Rita Levi-Montalcini — Italian Scientist born on April 22, 1909, died on December 30, 2012

Rita Levi-Montalcini OMRI OMCA was an Italian Nobel Laureate honored for her work in neurobiology. She was awarded the 1986 Nobel Prize in Physiology or Medicine jointly with colleague Stanley Cohen for the discovery of nerve growth factor. From 2001 until her death, she also served in the Italian Senate as a Senator for Life... (wikipedia)

At 20, I realized that I could not possibly adjust to a feminine role as conceived by my father and asked him permission to engage in a professional career. In eight months I filled my gaps in Latin, Greek and mathematics, graduated from high school, and entered medical school in Turin.
The four of us enjoyed a most wonderful family atmosphere filled with love and reciprocal devotion. Both parents were highly cultured and instilled in us their high appreciation of intellectual pursuit. It was, however, a typical Victorian style of life, all decisions being taken by the head of the family, the husband and father.

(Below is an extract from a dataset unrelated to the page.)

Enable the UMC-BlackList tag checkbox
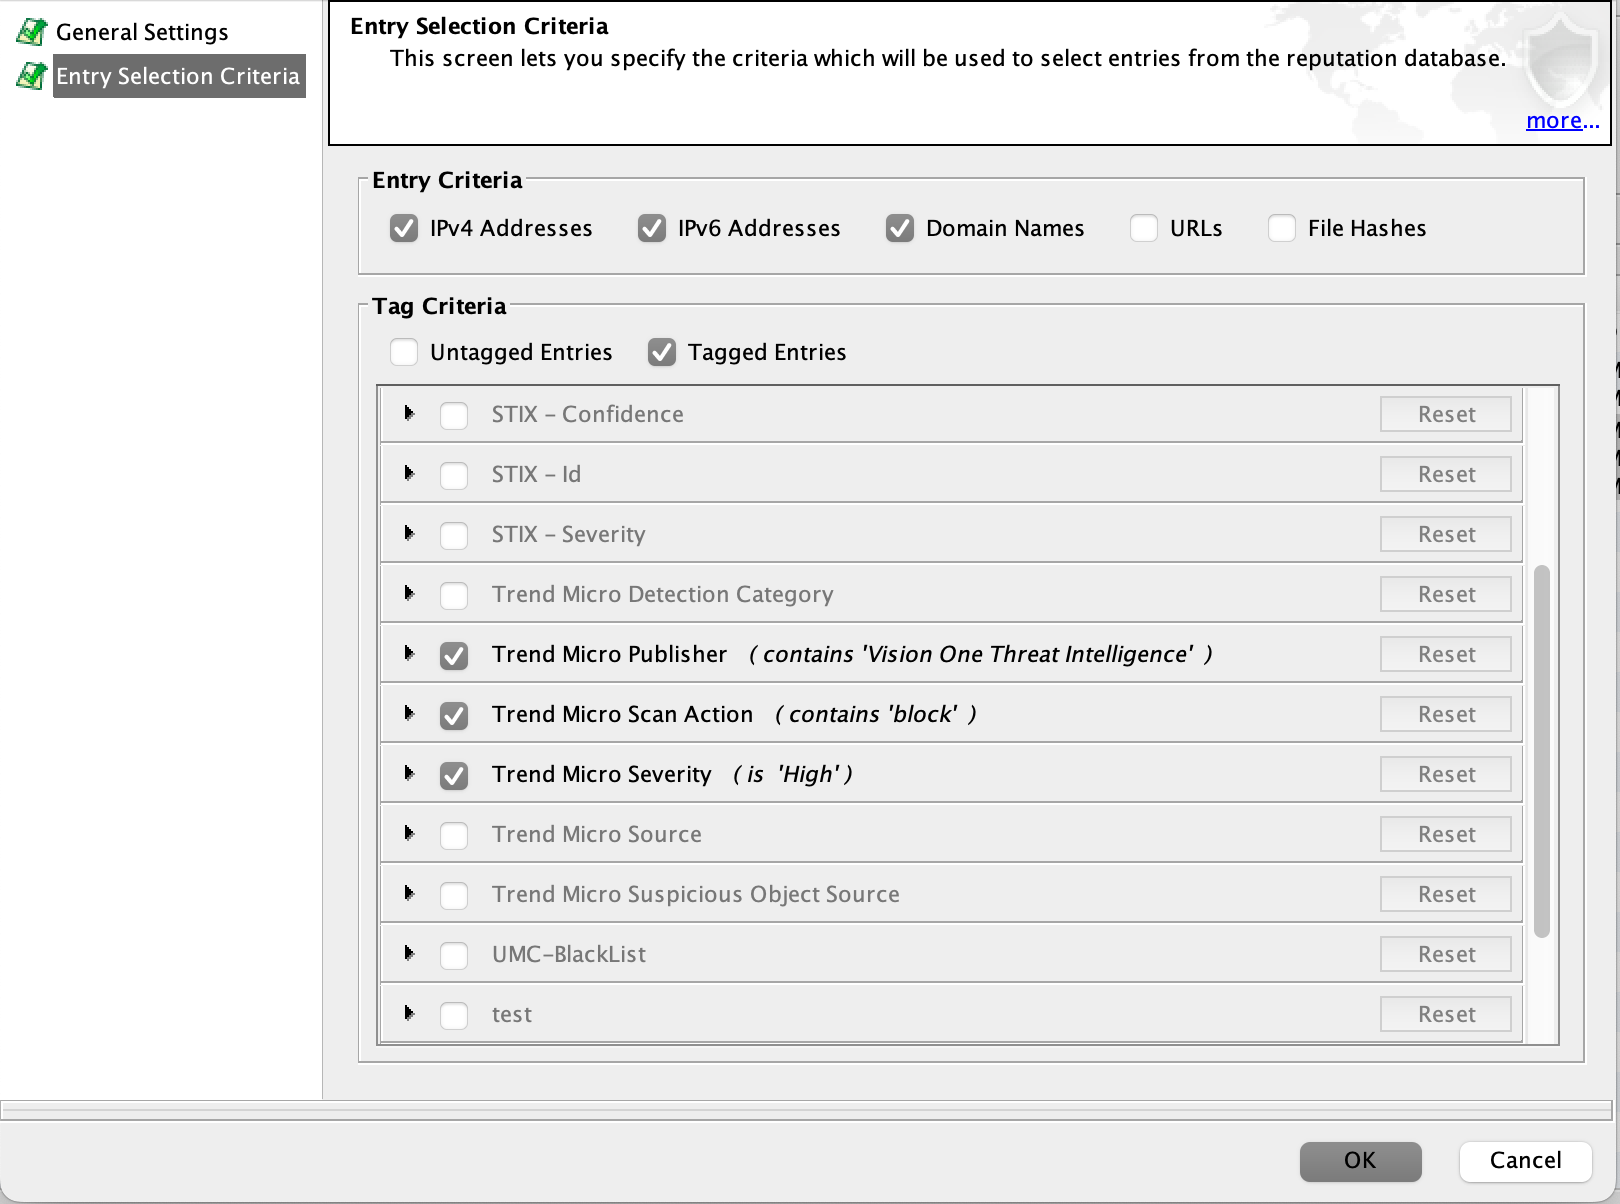The height and width of the screenshot is (1204, 1620). click(454, 955)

It is imperfection - not perfection - that is the end result of the program written into that formidably complex engine that is the human brain, and of the influences exerted upon us by the environment and whoever takes care of us during the long years of our physical, psychological and intellectual development.
Progress depends on our brain. The most important part of our brain, that which is neocortical, must be used to help others and not just to make discoveries.
Above all, don't fear difficult moments. The best comes from them.